▶ Records from a dataset
* * *
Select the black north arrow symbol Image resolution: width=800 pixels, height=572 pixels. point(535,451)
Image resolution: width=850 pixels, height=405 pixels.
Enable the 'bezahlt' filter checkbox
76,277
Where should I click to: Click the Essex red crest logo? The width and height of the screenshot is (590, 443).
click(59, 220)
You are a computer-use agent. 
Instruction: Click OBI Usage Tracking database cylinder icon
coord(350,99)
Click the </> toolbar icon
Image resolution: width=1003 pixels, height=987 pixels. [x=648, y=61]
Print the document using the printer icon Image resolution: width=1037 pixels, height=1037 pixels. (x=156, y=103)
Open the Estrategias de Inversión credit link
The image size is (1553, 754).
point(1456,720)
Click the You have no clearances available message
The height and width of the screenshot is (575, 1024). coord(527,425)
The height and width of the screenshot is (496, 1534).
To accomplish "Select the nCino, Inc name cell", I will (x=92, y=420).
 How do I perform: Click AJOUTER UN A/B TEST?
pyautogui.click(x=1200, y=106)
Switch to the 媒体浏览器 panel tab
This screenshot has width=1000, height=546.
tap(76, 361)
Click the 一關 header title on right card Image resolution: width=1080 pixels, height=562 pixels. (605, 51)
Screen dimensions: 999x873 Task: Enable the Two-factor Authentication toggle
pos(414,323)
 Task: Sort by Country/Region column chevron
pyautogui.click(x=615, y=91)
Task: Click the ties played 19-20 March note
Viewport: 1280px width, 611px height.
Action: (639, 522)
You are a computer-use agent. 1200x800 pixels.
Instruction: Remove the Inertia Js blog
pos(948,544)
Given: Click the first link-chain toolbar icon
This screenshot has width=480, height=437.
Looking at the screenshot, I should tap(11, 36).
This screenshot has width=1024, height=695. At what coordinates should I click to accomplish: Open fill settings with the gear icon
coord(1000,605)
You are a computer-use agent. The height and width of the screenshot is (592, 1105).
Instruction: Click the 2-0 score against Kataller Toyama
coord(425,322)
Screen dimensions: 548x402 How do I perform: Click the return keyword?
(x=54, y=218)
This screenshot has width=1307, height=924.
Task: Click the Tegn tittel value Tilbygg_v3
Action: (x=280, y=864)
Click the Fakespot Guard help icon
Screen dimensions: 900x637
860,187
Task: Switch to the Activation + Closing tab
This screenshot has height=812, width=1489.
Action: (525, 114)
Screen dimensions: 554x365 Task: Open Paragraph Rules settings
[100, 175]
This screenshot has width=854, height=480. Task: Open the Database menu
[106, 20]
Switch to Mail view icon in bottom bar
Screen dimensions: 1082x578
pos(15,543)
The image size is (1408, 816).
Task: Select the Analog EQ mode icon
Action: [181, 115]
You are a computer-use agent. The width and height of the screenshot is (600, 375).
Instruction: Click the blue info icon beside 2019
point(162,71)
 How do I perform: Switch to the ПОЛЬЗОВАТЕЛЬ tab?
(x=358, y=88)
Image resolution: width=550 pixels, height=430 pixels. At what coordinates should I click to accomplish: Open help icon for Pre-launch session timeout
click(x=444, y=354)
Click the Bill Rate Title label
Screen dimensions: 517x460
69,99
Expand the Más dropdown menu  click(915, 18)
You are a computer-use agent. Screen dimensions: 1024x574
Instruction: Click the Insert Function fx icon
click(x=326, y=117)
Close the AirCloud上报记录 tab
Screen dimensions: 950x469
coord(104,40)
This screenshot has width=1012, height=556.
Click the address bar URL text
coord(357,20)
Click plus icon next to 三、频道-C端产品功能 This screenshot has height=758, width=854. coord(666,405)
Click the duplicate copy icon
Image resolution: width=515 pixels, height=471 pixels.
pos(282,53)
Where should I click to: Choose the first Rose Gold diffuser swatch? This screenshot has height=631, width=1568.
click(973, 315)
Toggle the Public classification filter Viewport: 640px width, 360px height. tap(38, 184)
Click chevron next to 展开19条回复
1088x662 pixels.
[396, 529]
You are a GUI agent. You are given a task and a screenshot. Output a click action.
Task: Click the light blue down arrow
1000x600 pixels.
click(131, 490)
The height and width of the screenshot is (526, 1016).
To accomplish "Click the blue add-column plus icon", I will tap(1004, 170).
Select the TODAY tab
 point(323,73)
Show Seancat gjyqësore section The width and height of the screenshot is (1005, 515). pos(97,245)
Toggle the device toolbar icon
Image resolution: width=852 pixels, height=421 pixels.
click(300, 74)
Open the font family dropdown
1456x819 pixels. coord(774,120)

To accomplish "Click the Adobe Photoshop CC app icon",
* * *
▶ Exercise goal
Only an exact retyping of the full data will do.

▶ Output for this exercise
Select the black north arrow symbol Image resolution: width=800 pixels, height=572 pixels. point(535,451)
Image resolution: width=850 pixels, height=405 pixels.
Enable the 'bezahlt' filter checkbox
76,277
Where should I click to: Click the Essex red crest logo? The width and height of the screenshot is (590, 443).
click(59, 220)
You are a computer-use agent. 
Instruction: Click OBI Usage Tracking database cylinder icon
coord(350,99)
Click the </> toolbar icon
Image resolution: width=1003 pixels, height=987 pixels. [x=648, y=61]
Print the document using the printer icon Image resolution: width=1037 pixels, height=1037 pixels. (x=156, y=103)
Open the Estrategias de Inversión credit link
The image size is (1553, 754).
point(1456,720)
Click the You have no clearances available message
The height and width of the screenshot is (575, 1024). coord(527,425)
The height and width of the screenshot is (496, 1534).
To accomplish "Select the nCino, Inc name cell", I will (x=92, y=420).
 How do I perform: Click AJOUTER UN A/B TEST?
pyautogui.click(x=1200, y=106)
Switch to the 媒体浏览器 panel tab
This screenshot has width=1000, height=546.
tap(76, 361)
Click the 一關 header title on right card Image resolution: width=1080 pixels, height=562 pixels. (605, 51)
Screen dimensions: 999x873 Task: Enable the Two-factor Authentication toggle
pos(414,323)
 Task: Sort by Country/Region column chevron
pyautogui.click(x=615, y=91)
Task: Click the ties played 19-20 March note
Viewport: 1280px width, 611px height.
Action: (639, 522)
You are a computer-use agent. 1200x800 pixels.
Instruction: Remove the Inertia Js blog
pos(948,544)
Given: Click the first link-chain toolbar icon
This screenshot has width=480, height=437.
Looking at the screenshot, I should tap(11, 36).
This screenshot has width=1024, height=695. At what coordinates should I click to accomplish: Open fill settings with the gear icon
coord(1000,605)
You are a computer-use agent. The height and width of the screenshot is (592, 1105).
Instruction: Click the 2-0 score against Kataller Toyama
coord(425,322)
Screen dimensions: 548x402 How do I perform: Click the return keyword?
(x=54, y=218)
This screenshot has width=1307, height=924.
Task: Click the Tegn tittel value Tilbygg_v3
Action: (x=280, y=864)
Click the Fakespot Guard help icon
Screen dimensions: 900x637
860,187
Task: Switch to the Activation + Closing tab
This screenshot has height=812, width=1489.
Action: (525, 114)
Screen dimensions: 554x365 Task: Open Paragraph Rules settings
[100, 175]
This screenshot has width=854, height=480. Task: Open the Database menu
[106, 20]
Switch to Mail view icon in bottom bar
Screen dimensions: 1082x578
pos(15,543)
The image size is (1408, 816).
Task: Select the Analog EQ mode icon
Action: [181, 115]
You are a computer-use agent. The width and height of the screenshot is (600, 375).
Instruction: Click the blue info icon beside 2019
point(162,71)
 How do I perform: Switch to the ПОЛЬЗОВАТЕЛЬ tab?
(x=358, y=88)
Image resolution: width=550 pixels, height=430 pixels. At what coordinates should I click to accomplish: Open help icon for Pre-launch session timeout
click(x=444, y=354)
Click the Bill Rate Title label
Screen dimensions: 517x460
69,99
Expand the Más dropdown menu  click(915, 18)
You are a computer-use agent. Screen dimensions: 1024x574
Instruction: Click the Insert Function fx icon
click(x=326, y=117)
Close the AirCloud上报记录 tab
Screen dimensions: 950x469
coord(104,40)
This screenshot has width=1012, height=556.
Click the address bar URL text
coord(357,20)
Click plus icon next to 三、频道-C端产品功能 This screenshot has height=758, width=854. coord(666,405)
Click the duplicate copy icon
Image resolution: width=515 pixels, height=471 pixels.
pos(282,53)
Where should I click to: Choose the first Rose Gold diffuser swatch? This screenshot has height=631, width=1568.
click(973, 315)
Toggle the Public classification filter Viewport: 640px width, 360px height. tap(38, 184)
Click chevron next to 展开19条回复
1088x662 pixels.
[396, 529]
You are a GUI agent. You are given a task and a screenshot. Output a click action.
Task: Click the light blue down arrow
1000x600 pixels.
click(131, 490)
The height and width of the screenshot is (526, 1016).
To accomplish "Click the blue add-column plus icon", I will tap(1004, 170).
Select the TODAY tab
 point(323,73)
Show Seancat gjyqësore section The width and height of the screenshot is (1005, 515). pos(97,245)
Toggle the device toolbar icon
Image resolution: width=852 pixels, height=421 pixels.
click(300, 74)
Open the font family dropdown
1456x819 pixels. coord(774,120)

To accomplish "Click the Adobe Photoshop CC app icon",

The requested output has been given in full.